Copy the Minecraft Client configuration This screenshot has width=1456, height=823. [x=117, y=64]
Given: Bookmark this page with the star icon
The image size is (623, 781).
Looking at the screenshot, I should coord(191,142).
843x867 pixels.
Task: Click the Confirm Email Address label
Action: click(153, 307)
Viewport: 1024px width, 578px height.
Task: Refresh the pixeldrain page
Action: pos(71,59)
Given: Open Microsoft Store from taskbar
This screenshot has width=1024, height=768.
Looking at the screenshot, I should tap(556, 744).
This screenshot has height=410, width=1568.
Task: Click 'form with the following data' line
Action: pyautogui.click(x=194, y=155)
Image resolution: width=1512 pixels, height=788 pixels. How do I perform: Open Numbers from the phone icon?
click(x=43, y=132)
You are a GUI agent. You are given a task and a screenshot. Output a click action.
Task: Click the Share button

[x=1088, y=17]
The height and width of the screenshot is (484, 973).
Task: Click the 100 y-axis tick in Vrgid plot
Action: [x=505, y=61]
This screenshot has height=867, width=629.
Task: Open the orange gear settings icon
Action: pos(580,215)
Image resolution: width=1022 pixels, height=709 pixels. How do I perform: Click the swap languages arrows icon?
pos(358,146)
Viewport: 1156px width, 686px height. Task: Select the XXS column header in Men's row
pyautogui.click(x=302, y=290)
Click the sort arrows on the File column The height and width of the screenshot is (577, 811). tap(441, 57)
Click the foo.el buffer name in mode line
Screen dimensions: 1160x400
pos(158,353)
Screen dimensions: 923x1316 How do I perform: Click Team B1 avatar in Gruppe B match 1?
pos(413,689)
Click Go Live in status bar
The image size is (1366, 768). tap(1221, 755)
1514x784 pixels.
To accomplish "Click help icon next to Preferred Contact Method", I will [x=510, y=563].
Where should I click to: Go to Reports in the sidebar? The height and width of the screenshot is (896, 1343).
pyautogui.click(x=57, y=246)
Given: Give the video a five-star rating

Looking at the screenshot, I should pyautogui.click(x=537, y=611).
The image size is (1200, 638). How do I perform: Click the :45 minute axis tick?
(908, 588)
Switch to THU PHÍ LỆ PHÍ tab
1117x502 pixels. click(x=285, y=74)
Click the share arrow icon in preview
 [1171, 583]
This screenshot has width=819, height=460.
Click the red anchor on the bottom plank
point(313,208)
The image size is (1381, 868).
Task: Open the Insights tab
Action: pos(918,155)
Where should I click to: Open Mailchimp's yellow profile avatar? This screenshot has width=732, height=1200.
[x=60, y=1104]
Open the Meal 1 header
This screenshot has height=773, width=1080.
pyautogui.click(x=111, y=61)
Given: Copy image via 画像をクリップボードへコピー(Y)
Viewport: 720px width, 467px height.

WHAT THE EXERCISE ASKS:
Format the entries from the line containing "Given: Open Microsoft Store from taskbar" through the line containing "click(x=43, y=132)", both included, as a Markdown table with the columns Row and Text, numbering each line in Row and omitting blank lines.

THE RESPONSE:
| Row | Text |
|---|---|
| 1 | Given: Open Microsoft Store from taskbar |
| 2 | This screenshot has width=1024, height=768. |
| 3 | Looking at the screenshot, I should tap(556, 744). |
| 4 | This screenshot has height=410, width=1568. |
| 5 | Task: Click 'form with the following data' line |
| 6 | Action: pyautogui.click(x=194, y=155) |
| 7 | Image resolution: width=1512 pixels, height=788 pixels. How do I perform: Open Numbers from the phone icon? |
| 8 | click(x=43, y=132) |